-- Start of DATA LISTING --

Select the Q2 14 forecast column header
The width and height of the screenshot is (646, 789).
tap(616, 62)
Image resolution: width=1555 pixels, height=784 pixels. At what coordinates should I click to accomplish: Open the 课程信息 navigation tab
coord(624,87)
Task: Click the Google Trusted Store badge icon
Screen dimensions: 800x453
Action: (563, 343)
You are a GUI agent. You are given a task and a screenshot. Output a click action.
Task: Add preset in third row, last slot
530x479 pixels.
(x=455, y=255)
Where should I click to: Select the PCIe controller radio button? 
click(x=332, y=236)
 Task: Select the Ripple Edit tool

-- End of DATA LISTING --
-- Start of DATA LISTING --

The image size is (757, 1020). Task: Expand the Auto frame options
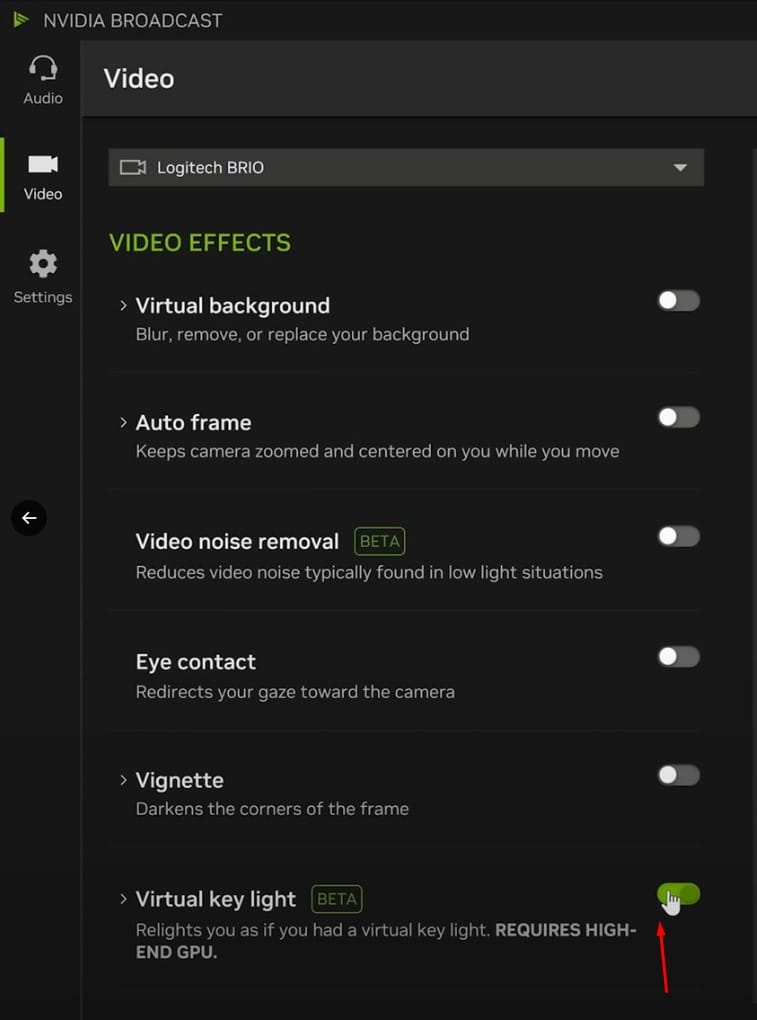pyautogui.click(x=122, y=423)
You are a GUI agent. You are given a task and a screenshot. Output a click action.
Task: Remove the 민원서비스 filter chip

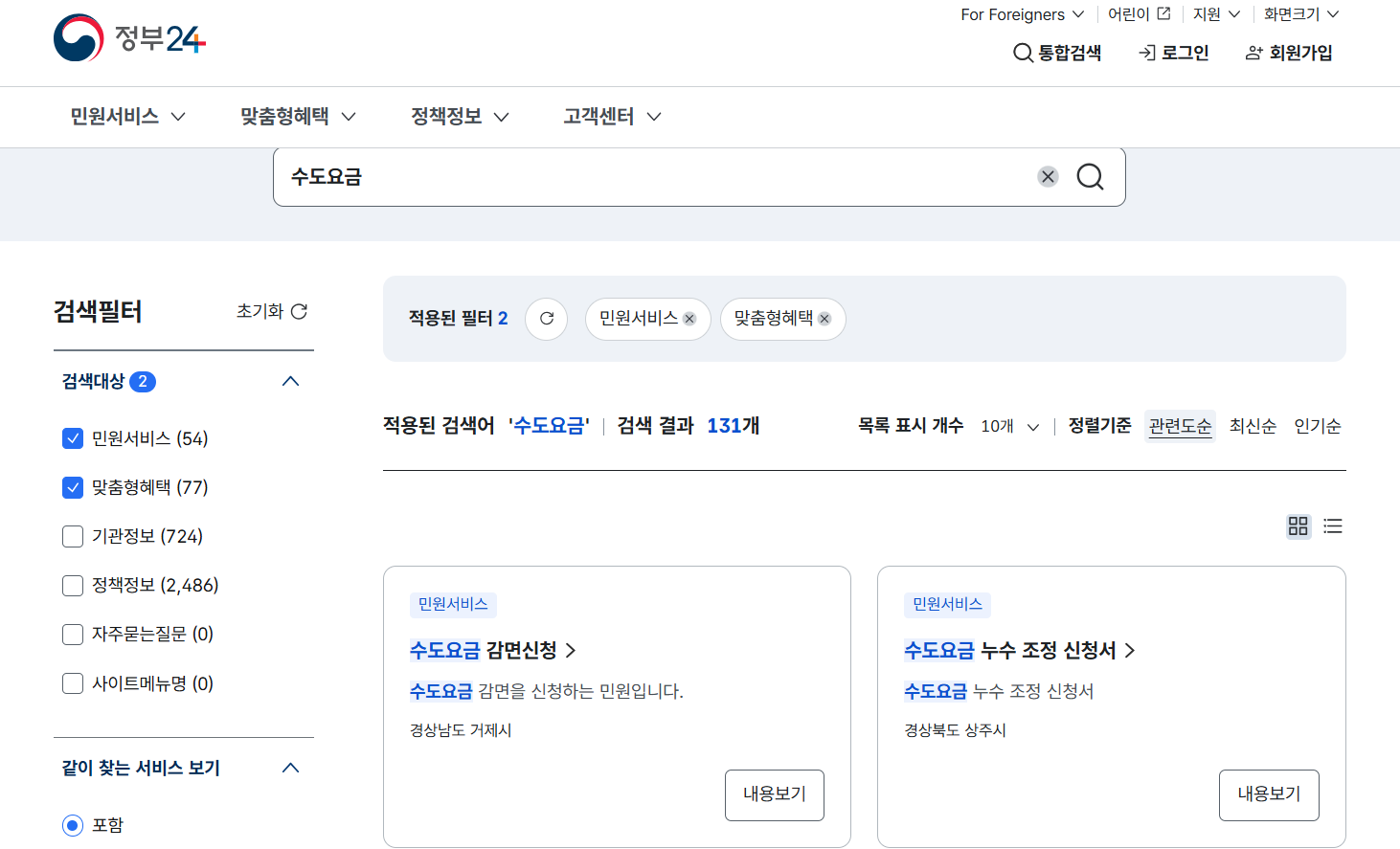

-- End of DATA LISTING --

* _TASK PROMPT_
Copy the records from the line with "Select the Q2 14 forecast column header" up to and including the line with "Action: (563, 343)", keeping every line exactly the same.

* _ANSWER TO THE EXERCISE_
Select the Q2 14 forecast column header
The width and height of the screenshot is (646, 789).
tap(616, 62)
Image resolution: width=1555 pixels, height=784 pixels. At what coordinates should I click to accomplish: Open the 课程信息 navigation tab
coord(624,87)
Task: Click the Google Trusted Store badge icon
Screen dimensions: 800x453
Action: (563, 343)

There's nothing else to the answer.